**Your task**
Every record below should be repeated exactly. Omit the pictures.

----- Recorded data

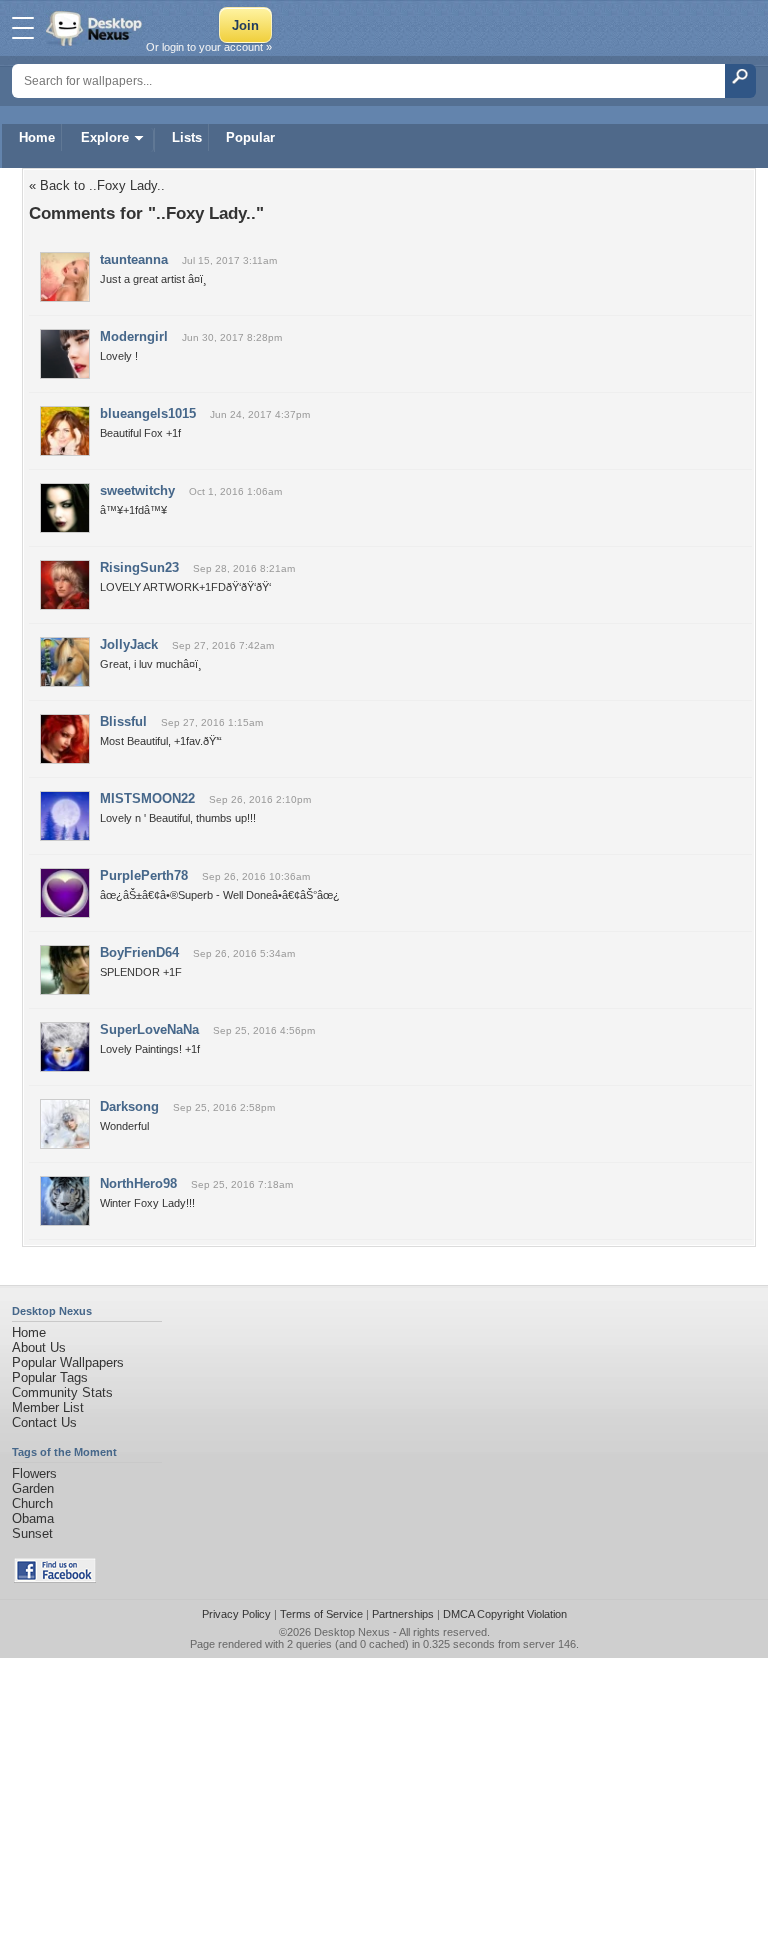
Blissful (123, 721)
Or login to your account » (209, 47)
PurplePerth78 (144, 875)
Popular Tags (50, 1377)
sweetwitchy (137, 490)
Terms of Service (321, 1614)
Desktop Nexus (352, 1632)
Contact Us (44, 1422)
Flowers (34, 1473)
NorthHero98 (138, 1183)
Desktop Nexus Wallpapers (96, 28)
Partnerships (403, 1614)
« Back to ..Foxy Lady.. (97, 185)
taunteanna (134, 259)
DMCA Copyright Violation (505, 1614)
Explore (105, 137)
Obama (33, 1518)
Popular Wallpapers (68, 1362)
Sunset (32, 1533)
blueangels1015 (148, 413)
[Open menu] (23, 28)
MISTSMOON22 (147, 798)
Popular (250, 137)
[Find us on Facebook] (55, 1578)
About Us (39, 1347)
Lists (187, 137)
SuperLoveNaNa (149, 1029)
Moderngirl (134, 336)
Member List (48, 1407)
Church (32, 1503)
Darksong (129, 1106)
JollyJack (129, 644)
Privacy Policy (236, 1614)
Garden (33, 1488)
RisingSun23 (139, 567)
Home (37, 137)
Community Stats (62, 1392)
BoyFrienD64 (139, 952)
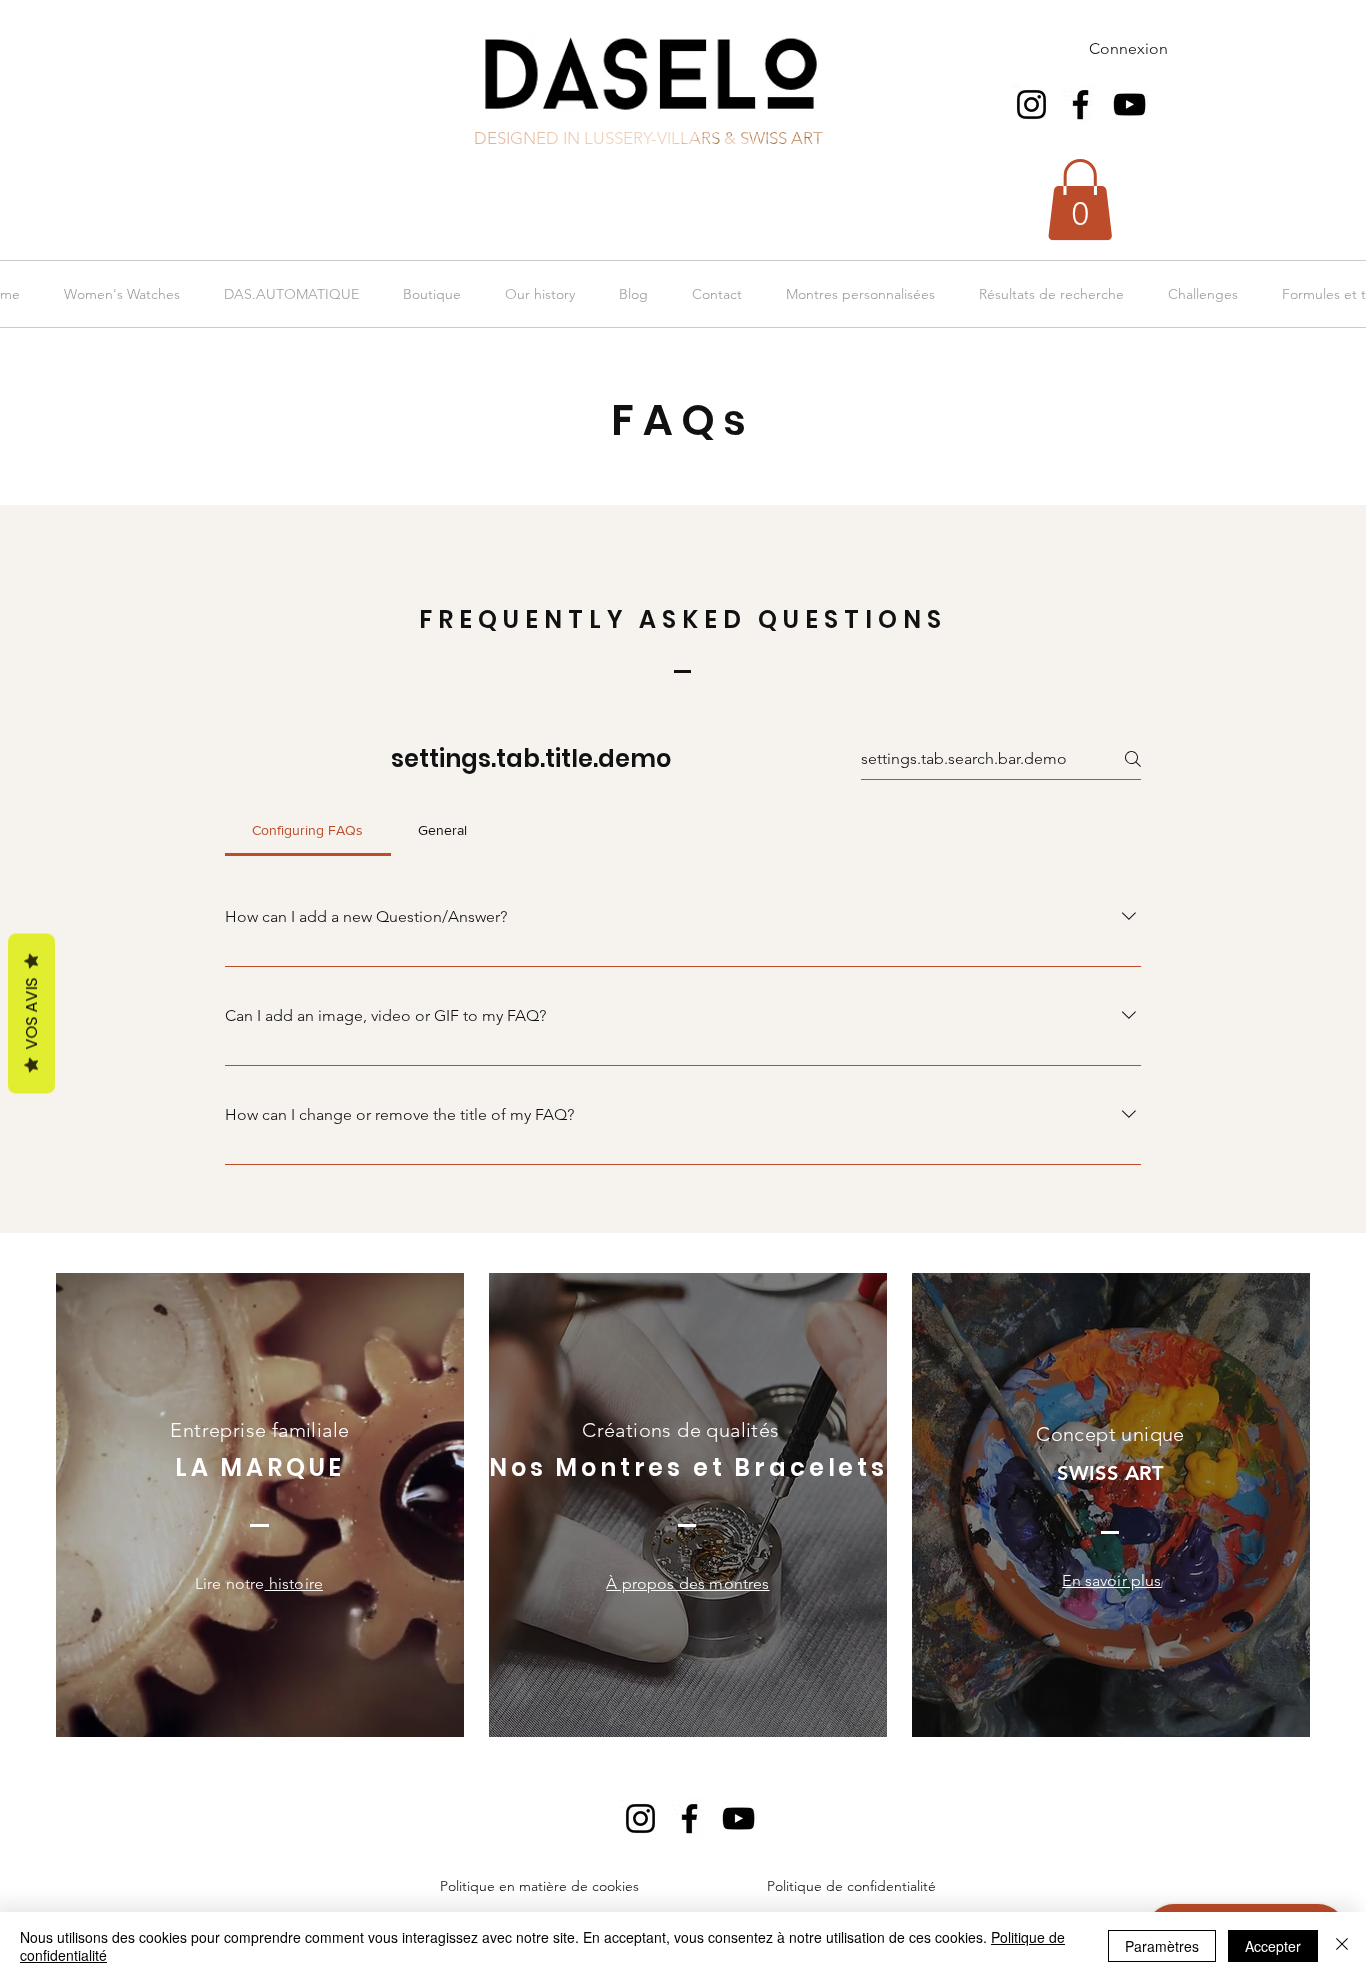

----------

**Answer to this exercise**
Blissful (123, 721)
Or login to your account » (209, 47)
PurplePerth78 (144, 875)
Popular Tags (50, 1377)
sweetwitchy (137, 490)
Terms of Service (321, 1614)
Desktop Nexus (352, 1632)
Contact Us (44, 1422)
Flowers (34, 1473)
NorthHero98 (138, 1183)
Desktop Nexus Wallpapers (96, 28)
Partnerships (403, 1614)
« Back to ..Foxy Lady.. (97, 185)
taunteanna (134, 259)
DMCA Copyright Violation (505, 1614)
Explore (105, 137)
Obama (33, 1518)
Popular Wallpapers (68, 1362)
Sunset (32, 1533)
blueangels1015 (148, 413)
[Open menu] (23, 28)
MISTSMOON22 (147, 798)
Popular (250, 137)
[Find us on Facebook] (55, 1578)
About Us (39, 1347)
Lists (187, 137)
SuperLoveNaNa (149, 1029)
Moderngirl (134, 336)
Member List (48, 1407)
Church (32, 1503)
Darksong (129, 1106)
JollyJack (129, 644)
Privacy Policy (236, 1614)
Garden (33, 1488)
RisingSun23 (139, 567)
Home (37, 137)
Community Stats (62, 1392)
BoyFrienD64 (139, 952)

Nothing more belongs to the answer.